POMDP Arcade Environments on the GPU

These details have not been verified by PyPI

Project description

POPGym Arcade - GPU-Accelerated POMDPs

POPGym Arcade contains 7 pixel-based POMDPs in the style of the Arcade Learning Environment. Each environment provides:

3 Difficulty settings
Common observation and action space shared across all envs
Fully observable and partially observable configurations
Fast and easy GPU vectorization using jax.vmap and jax.jit

Gradient Visualization

We also provide tools to visualize how policies use memory.

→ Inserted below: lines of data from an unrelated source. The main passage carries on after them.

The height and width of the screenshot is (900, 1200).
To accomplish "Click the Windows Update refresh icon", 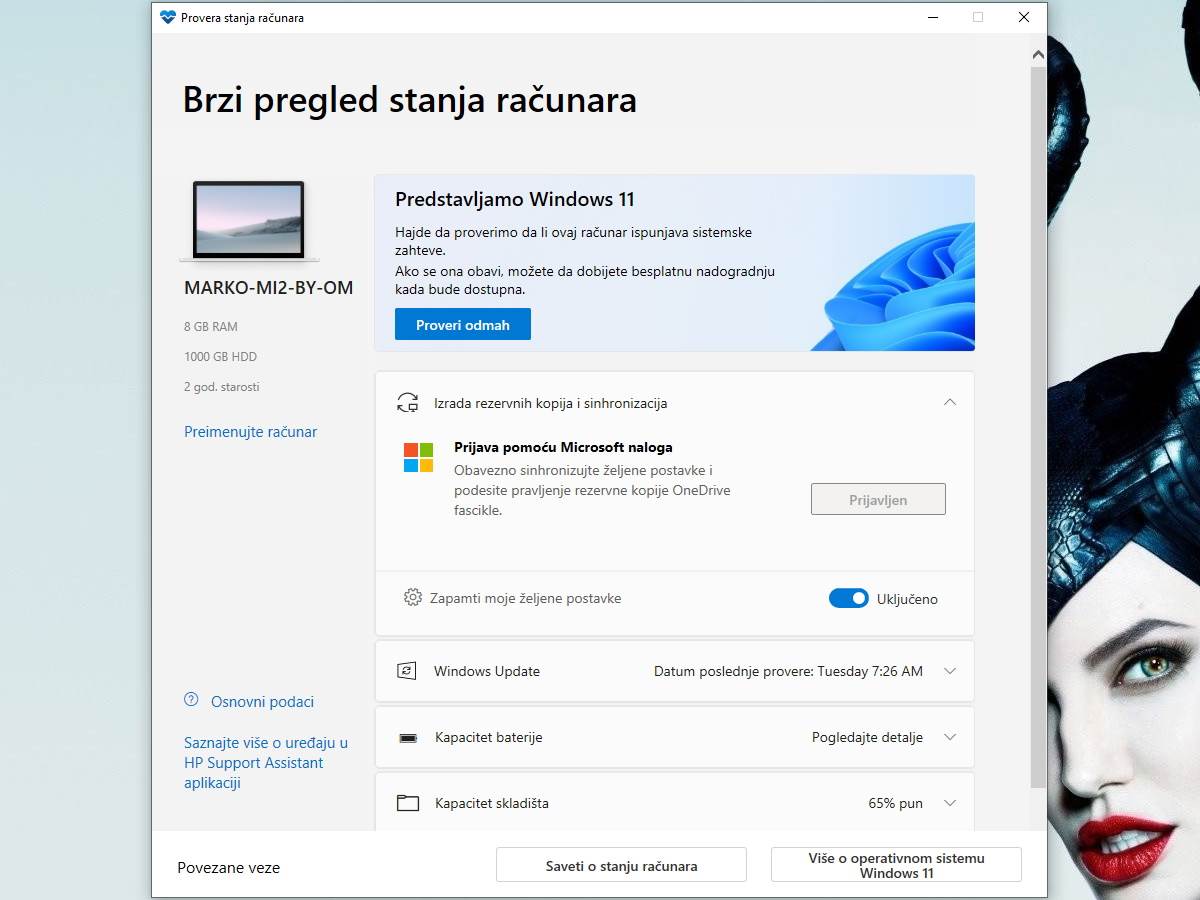I will point(407,671).
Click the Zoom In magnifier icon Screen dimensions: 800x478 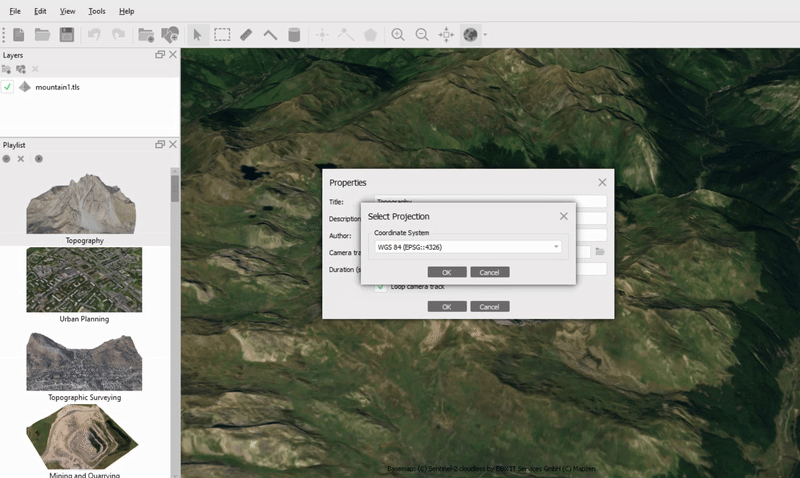(398, 34)
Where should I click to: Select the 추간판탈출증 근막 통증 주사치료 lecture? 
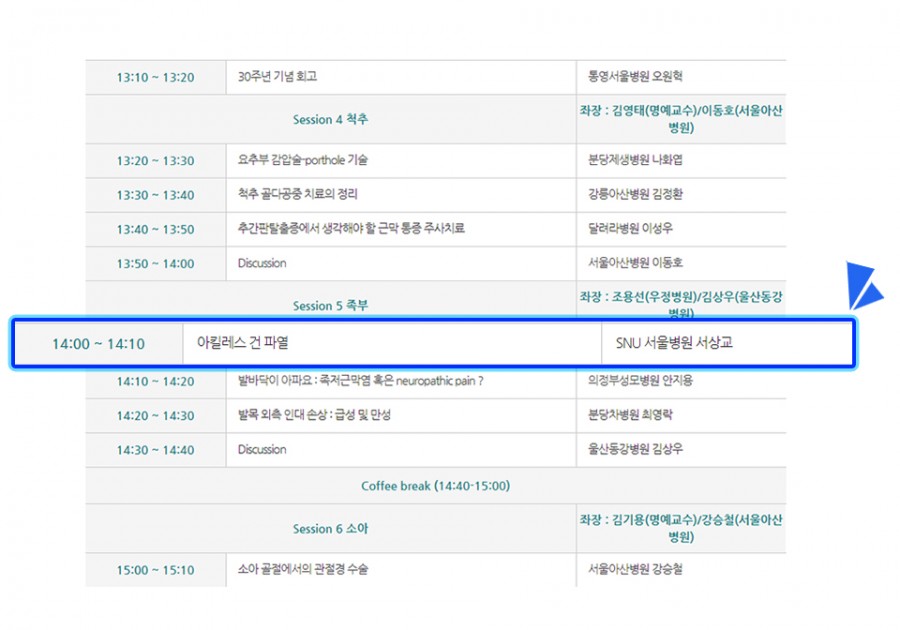tap(350, 229)
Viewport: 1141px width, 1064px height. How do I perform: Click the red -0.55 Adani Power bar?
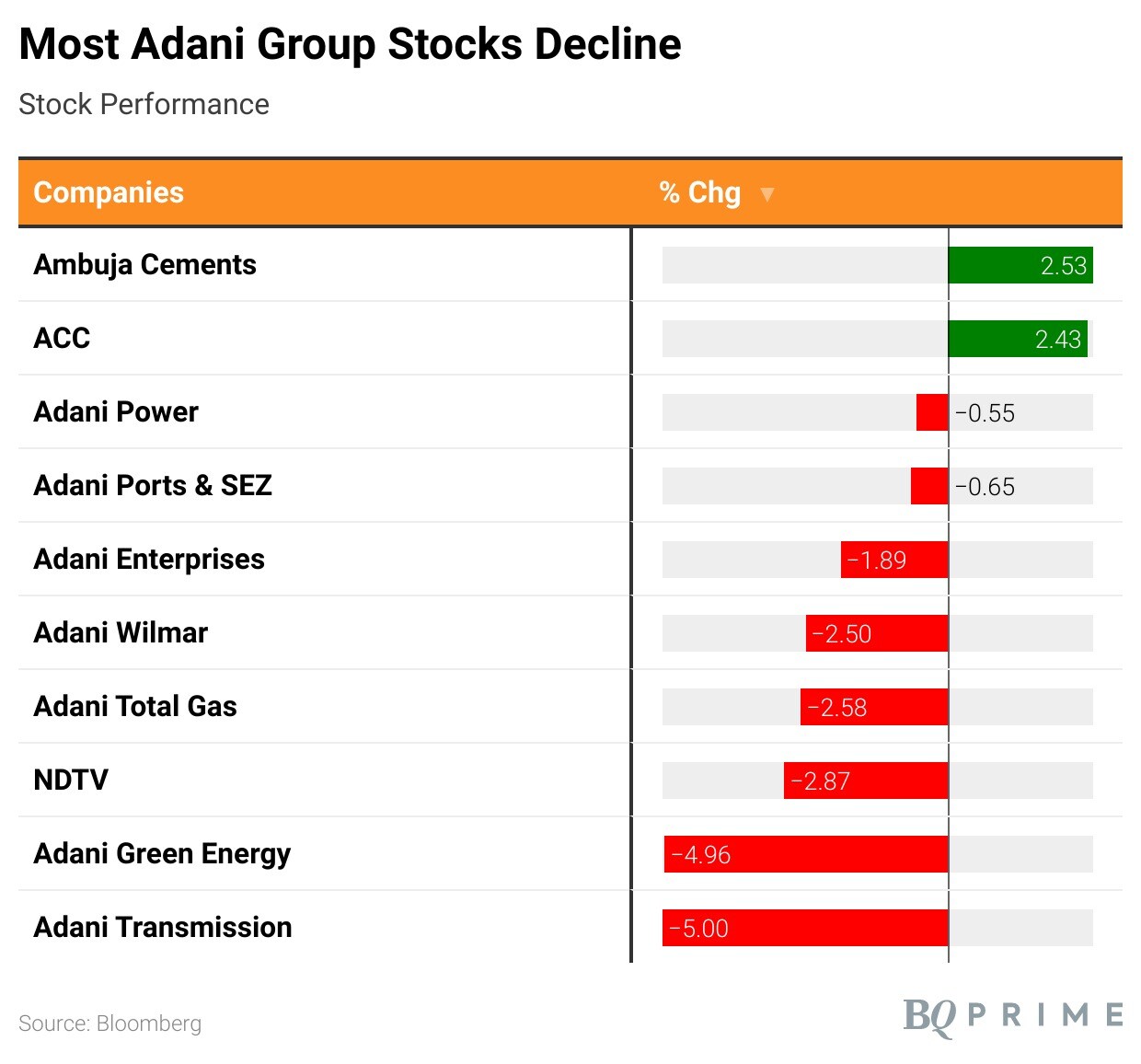[932, 412]
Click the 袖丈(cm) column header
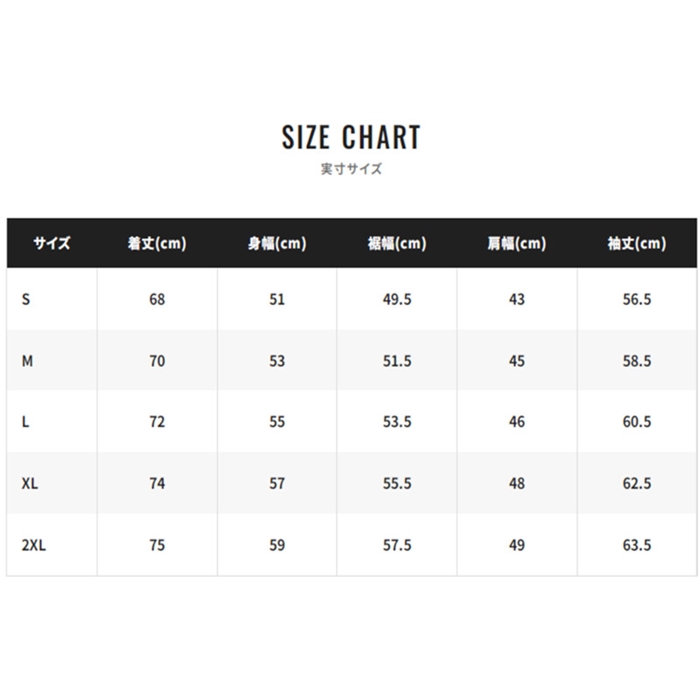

See below for further instructions.

Throughput

You can expect millions of frames per second on a consumer-grade GPU. With obs_size=128, most policies converge within 30-60 minutes of training.

Getting Started

Installation

To install the environments, run

pip install git+https://www.github.com/bolt-research/popgym-arcade

Or from source

git clone https://www.github.com/bolt-research/popgym-arcade
cd popgym_arcade
pip install -e .

If you plan to use our training scripts, install the baselines as well

pip install popgym_arcade[baselines] @ git+https://www.github.com/bolt-research/popgym-arcade.git

Or from source

git clone https://www.github.com/bolt-research/popgym-arcade
cd popgym_arcade
pip install -e '.[baselines]'

Creating and Stepping Environments

import popgym_arcade
import jax

# Create both POMDP and MDP env variants
pomdp, pomdp_params = popgym_arcade.make("BattleShipEasy", partial_obs=True)
mdp, mdp_params = popgym_arcade.make("BattleShipEasy", partial_obs=False)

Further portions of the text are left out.